→ **YOUR INSTRUCTIONS**:
Please duplicate every line of the material below exactly, with nothing changed or left out.

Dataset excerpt

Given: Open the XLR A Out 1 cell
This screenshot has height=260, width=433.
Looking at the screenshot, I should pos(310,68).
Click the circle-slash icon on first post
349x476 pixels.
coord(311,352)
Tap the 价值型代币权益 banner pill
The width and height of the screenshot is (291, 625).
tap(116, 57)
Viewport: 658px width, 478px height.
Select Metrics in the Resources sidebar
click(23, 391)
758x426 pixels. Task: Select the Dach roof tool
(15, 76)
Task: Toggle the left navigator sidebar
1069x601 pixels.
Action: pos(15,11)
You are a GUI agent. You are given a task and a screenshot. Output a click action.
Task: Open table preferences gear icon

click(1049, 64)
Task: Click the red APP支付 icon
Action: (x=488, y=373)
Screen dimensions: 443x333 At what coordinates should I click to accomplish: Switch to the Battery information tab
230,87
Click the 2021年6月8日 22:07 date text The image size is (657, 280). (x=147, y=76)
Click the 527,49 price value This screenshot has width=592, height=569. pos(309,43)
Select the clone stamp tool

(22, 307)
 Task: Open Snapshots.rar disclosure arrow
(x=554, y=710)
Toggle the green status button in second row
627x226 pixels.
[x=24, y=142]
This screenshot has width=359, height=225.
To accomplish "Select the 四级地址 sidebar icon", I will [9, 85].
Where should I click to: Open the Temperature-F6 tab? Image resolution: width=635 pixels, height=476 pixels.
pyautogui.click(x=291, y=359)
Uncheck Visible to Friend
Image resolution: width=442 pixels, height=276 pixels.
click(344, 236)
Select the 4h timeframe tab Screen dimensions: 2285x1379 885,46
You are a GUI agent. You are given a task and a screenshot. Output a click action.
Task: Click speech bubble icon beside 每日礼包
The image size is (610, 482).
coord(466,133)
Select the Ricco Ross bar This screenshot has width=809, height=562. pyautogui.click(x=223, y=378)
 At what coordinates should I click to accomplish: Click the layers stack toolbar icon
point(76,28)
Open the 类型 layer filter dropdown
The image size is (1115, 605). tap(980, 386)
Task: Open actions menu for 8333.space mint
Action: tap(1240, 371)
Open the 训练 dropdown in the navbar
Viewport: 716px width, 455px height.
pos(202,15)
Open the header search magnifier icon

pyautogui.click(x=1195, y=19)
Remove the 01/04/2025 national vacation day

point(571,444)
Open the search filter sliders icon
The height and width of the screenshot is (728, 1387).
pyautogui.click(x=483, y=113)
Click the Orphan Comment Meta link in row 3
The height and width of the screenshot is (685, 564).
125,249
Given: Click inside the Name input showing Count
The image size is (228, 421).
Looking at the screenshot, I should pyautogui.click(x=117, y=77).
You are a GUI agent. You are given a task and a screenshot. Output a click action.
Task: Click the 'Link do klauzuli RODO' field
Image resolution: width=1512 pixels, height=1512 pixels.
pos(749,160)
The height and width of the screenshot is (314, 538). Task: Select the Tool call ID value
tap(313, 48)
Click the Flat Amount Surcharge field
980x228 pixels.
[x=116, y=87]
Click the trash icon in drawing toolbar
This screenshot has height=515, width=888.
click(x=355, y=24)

→ **COMPLETED EXERCISE**:
Given: Open the XLR A Out 1 cell
This screenshot has height=260, width=433.
Looking at the screenshot, I should pos(310,68).
Click the circle-slash icon on first post
349x476 pixels.
coord(311,352)
Tap the 价值型代币权益 banner pill
The width and height of the screenshot is (291, 625).
tap(116, 57)
Viewport: 658px width, 478px height.
Select Metrics in the Resources sidebar
click(23, 391)
758x426 pixels. Task: Select the Dach roof tool
(15, 76)
Task: Toggle the left navigator sidebar
1069x601 pixels.
Action: pos(15,11)
You are a GUI agent. You are given a task and a screenshot. Output a click action.
Task: Open table preferences gear icon

click(1049, 64)
Task: Click the red APP支付 icon
Action: (x=488, y=373)
Screen dimensions: 443x333 At what coordinates should I click to accomplish: Switch to the Battery information tab
230,87
Click the 2021年6月8日 22:07 date text The image size is (657, 280). (x=147, y=76)
Click the 527,49 price value This screenshot has width=592, height=569. pos(309,43)
Select the clone stamp tool

(22, 307)
 Task: Open Snapshots.rar disclosure arrow
(x=554, y=710)
Toggle the green status button in second row
627x226 pixels.
[x=24, y=142]
This screenshot has width=359, height=225.
To accomplish "Select the 四级地址 sidebar icon", I will [9, 85].
Where should I click to: Open the Temperature-F6 tab? Image resolution: width=635 pixels, height=476 pixels.
pyautogui.click(x=291, y=359)
Uncheck Visible to Friend
Image resolution: width=442 pixels, height=276 pixels.
click(344, 236)
Select the 4h timeframe tab Screen dimensions: 2285x1379 885,46
You are a GUI agent. You are given a task and a screenshot. Output a click action.
Task: Click speech bubble icon beside 每日礼包
The image size is (610, 482).
coord(466,133)
Select the Ricco Ross bar This screenshot has width=809, height=562. pyautogui.click(x=223, y=378)
 At what coordinates should I click to accomplish: Click the layers stack toolbar icon
point(76,28)
Open the 类型 layer filter dropdown
The image size is (1115, 605). tap(980, 386)
Task: Open actions menu for 8333.space mint
Action: tap(1240, 371)
Open the 训练 dropdown in the navbar
Viewport: 716px width, 455px height.
pos(202,15)
Open the header search magnifier icon

pyautogui.click(x=1195, y=19)
Remove the 01/04/2025 national vacation day

point(571,444)
Open the search filter sliders icon
The height and width of the screenshot is (728, 1387).
pyautogui.click(x=483, y=113)
Click the Orphan Comment Meta link in row 3
The height and width of the screenshot is (685, 564).
125,249
Given: Click inside the Name input showing Count
The image size is (228, 421).
Looking at the screenshot, I should pyautogui.click(x=117, y=77).
You are a GUI agent. You are given a task and a screenshot. Output a click action.
Task: Click the 'Link do klauzuli RODO' field
Image resolution: width=1512 pixels, height=1512 pixels.
pos(749,160)
The height and width of the screenshot is (314, 538). Task: Select the Tool call ID value
tap(313, 48)
Click the Flat Amount Surcharge field
980x228 pixels.
[x=116, y=87]
Click the trash icon in drawing toolbar
This screenshot has height=515, width=888.
click(x=355, y=24)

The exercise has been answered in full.